After an emergence of the state of the art (SOTA) Large Language Models (LLMs) like GPT3 (2020~), acting almost human-like ability to converse and perform well on a variety of standardized tests (e.g. SAT/GRE), many of us might have raised substantial attentions to two future directions,

(1) how to train AI beyond human intelligence? (Scalable oversight) and

(2) how to prevent SOTA AI from performing unintended behaviors (e.g. deceptive behaviors), which will soon or later become out of control by humans? (AI’s robustness)

These two motives have boomed to invent a variety of new techniques, such as RLHF(human feedback-guided training) on LLMs, CAI(constitutional rule-guided training), Debate(letting AI speak out loud their internal logic), Task-decomposition(decomposing complex task into simpler sub-tasks), Scope(limiting AI abilities on undesired tasks), Adversarial training(training to become insensitive to adversarial attacks).

However, many of these techniques still heavily rely on human-based values and logic, capping AI within human capabilities. My understanding of human-beyond AI is not restricted to human perspectives, but it can autonomously grow on its own by experiencing the external world by itself and experimenting to figure out sensible rules of the world (as well as inspecting positive and negative consequences of operating own behaviors) like humans or other biological agents do on the Earth.

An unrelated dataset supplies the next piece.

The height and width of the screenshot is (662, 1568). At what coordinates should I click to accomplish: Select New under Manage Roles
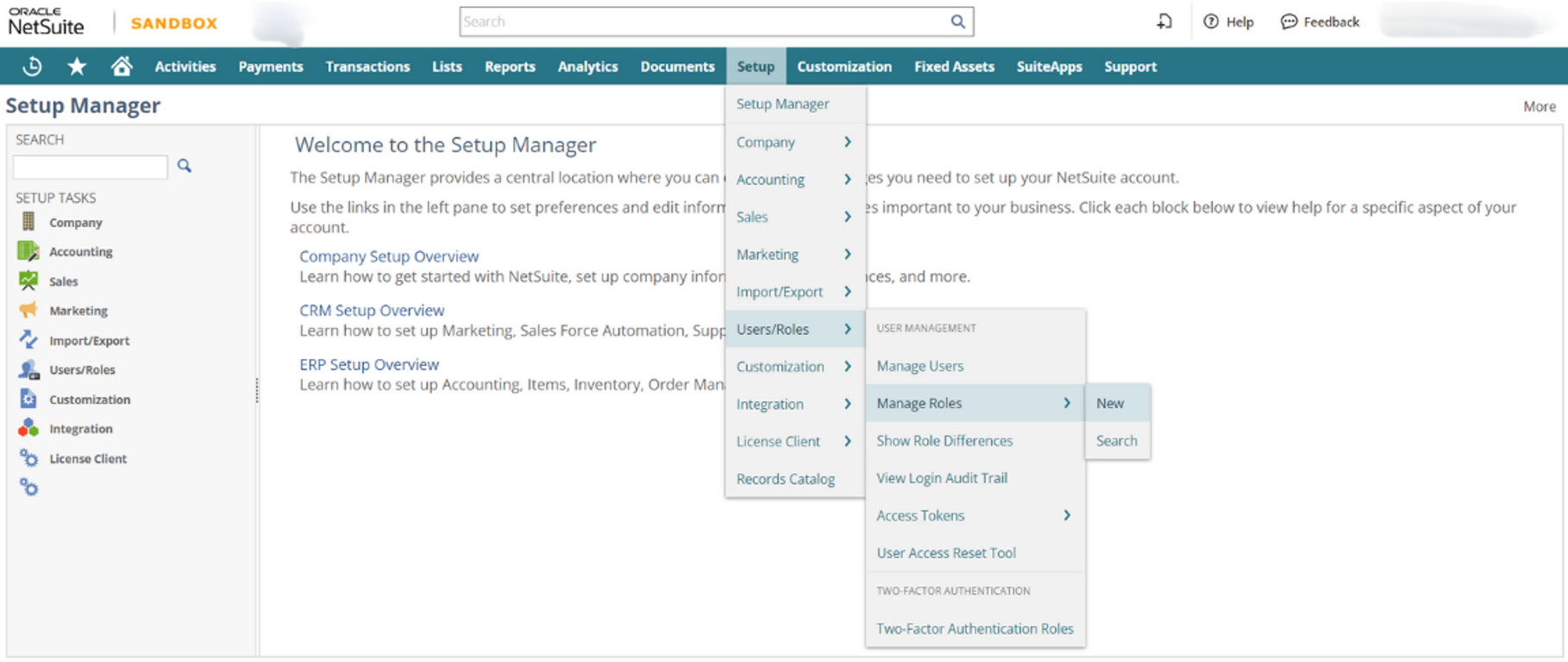[1110, 403]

In order to do the self-experiment in a case of the debating technique, I feel more and more of requirement of implementing automated monitoring systems (e.g. monitoring models) observing what is currently happening in the belonging world, which are independent from action systems (e.g. debating models). Then, I think of a specific use case, such that if debating models can improve Cybersecurity by gaining rewards through protecting a deployed webpage or service against attacking models which obtain rewards through breaking the protection, while monitoring models independently observe the deployed world. Here the monitoring models’ role is to send warning reports if the deployed webpage appearance and vulnerability changes and receive rewards through minimal changes of sequential states. See attached image below.

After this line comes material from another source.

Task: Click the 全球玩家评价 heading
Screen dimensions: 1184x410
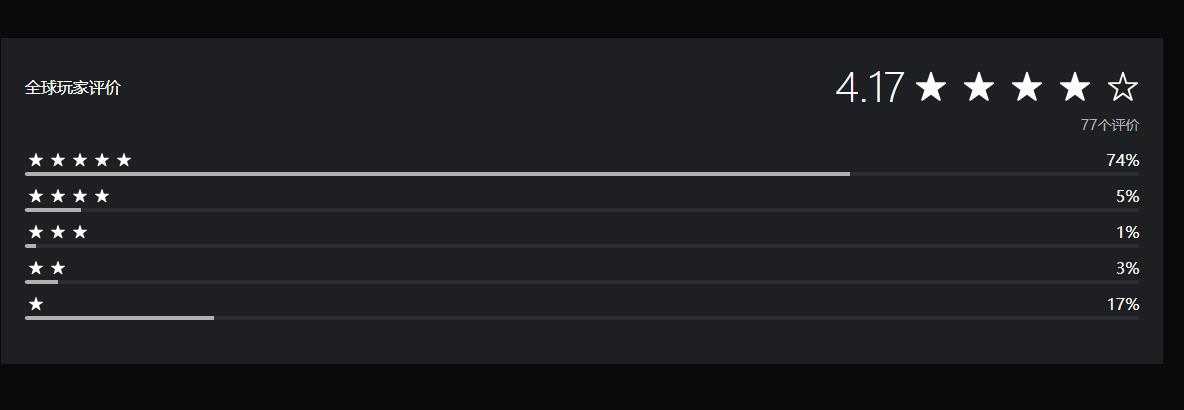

This way, the debating models are not allowed to develop inner/outer misalignment of receiving unintended rewards, for example by overprotecting or shutting down the webpage/service to completely avoid malicious attacks. Additionally, the monitoring models can be instructed to describe what is actually happened/changed on the deployed world so that human can understand even if tasks become harder and harder. Varied settings on the monitoring models also creates a room for humans to understand and inspect whether the debating models actually improve Cybersecurity without actually inspecting and evaluating which specific points the debating models change (e.g. focusing on coding, or appearance or vulnerability). As monitoring models play the observing role of humans, this setting can be specifically scalable without human involvement in this debating-cybersecurity task. Once what kind of observing role is required is identified, I believe this scalable technique can be applied to other tasks and domains.

In fact, I noticed that the “Coherence coach” model of the OpenAI (like this youtube video), only focusing on generating coherence texts, plays a similar role as described the above. I think that development of advanced monitoring models, playing a role of observing and reporting of what’s happening in the belonging world to other AI models and humans, is what we need for scalable AI systems on a variety of tasks and domains, as well as insepctions for AI safety.